Friday, May 21, 2010
Sarkozy Shudders At Cameron's Strength
Watching Cameron talking next to Sarkozy yesterday gives an amazing scene. Sarkozy's body language is as awkward as could be imagined. He is swallowing hard in discomfort at every word Cameron utters, and is just desperate to not hear the things Cameron is saying such as, 'we were right not to join the Euro'.
Yet Sarkozy could not find any chink in Cameron's self-assured certainty of delivery, and realised that here was no easy meat like he had had with Gordon Brown. What an incredible difference. The formality and cool professionalism of Cameron contrasts cruelly with the Sarkozy-Brown love-in which was verging on pornographic.
It's only weeks ago, but Sarkozy must now sense that the easy days of getting Britain to sign up to almost anything that Europe wants, which had gone on since Blair grinned his way into Downing Street in 1997, are well and truly over. There will be no more pornographic opportunities to slobber all over this British Prime Minister in public. David Cameron at the helm means business only is required, not unwanted familiarity.
Will the Europeans now let loose the speculators to attack the Pound as they promised they would, in an attempt to bring this unruly and unruffled operator to heel? 'You'll see what we can do,' threatened a French Minister a week ago. I'm not sure Cameron will give even that threat the time of day. That too will be down to business, and let the markets find their level, as he carries his whirlwind leadership on and up.
Strong leadership is what we have in Britain once more. It's been twenty years and we're good and ready. The French though, it seems, are not.
John Redwood advises Cameron what to say to Angela Merkel -
We need a less expensive and less regulating EU to get Europe back on the road to prosperity. The Euro, the EU’s finest achievement to date according to its supporters, is visibly damaging growth and income levels.
The EU which demands spending cuts of its member states should lead the way by cutting its own spending. I am not expecting it to see the problems it creates, as its answer to everything is more European government.

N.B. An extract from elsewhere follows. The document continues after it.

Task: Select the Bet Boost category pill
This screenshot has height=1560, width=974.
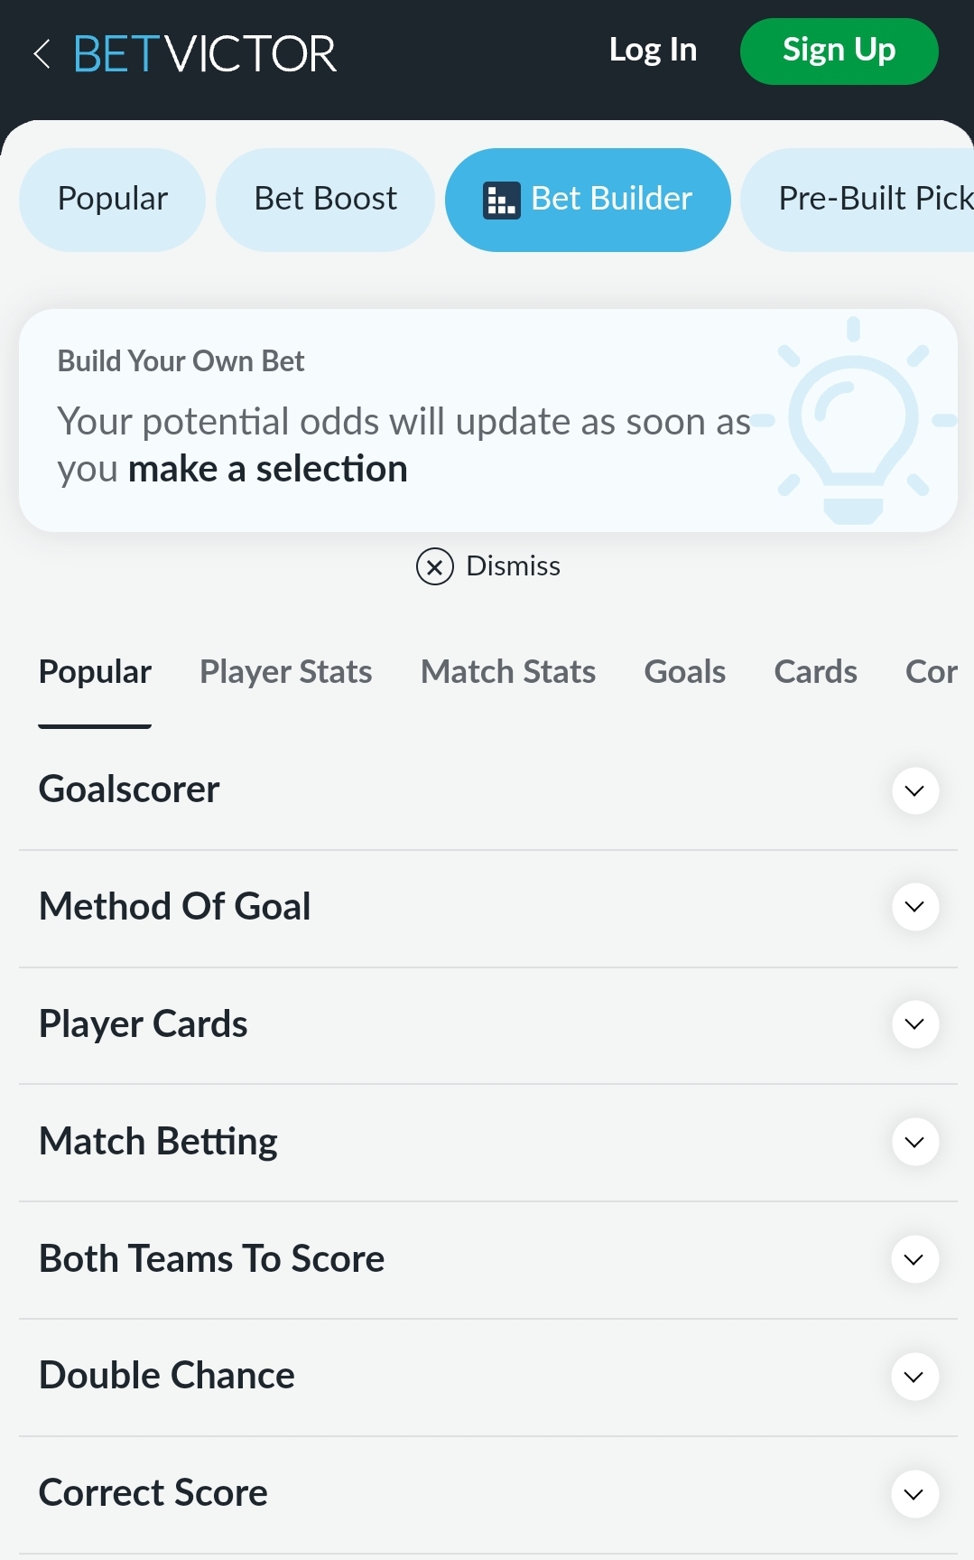Action: [325, 199]
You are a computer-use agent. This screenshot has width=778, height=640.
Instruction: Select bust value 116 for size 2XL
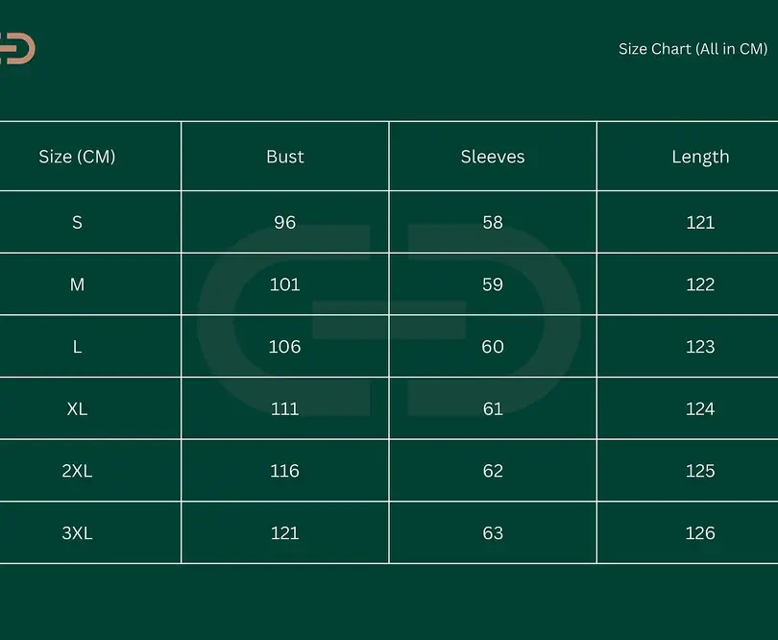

BUT - in fact, the coalition supports raising costs of running industry through the roof -
Meanwhile, the new Government has released the full details of the coalition agreement. However, the sections on Europe contains no new details than those revealed in the initial outline released last week. On the EU's emissions reduction target, the coalition supports increasing it from a cut of 20 percent to 30 percent by 2020, based on 1990 levels. Controversial home information packs (HIPs) have been scrapped, with only the energy performance certificate, a requirement under EU law, surviving the cut.
The bullshit flows as strongly as ever at ground level.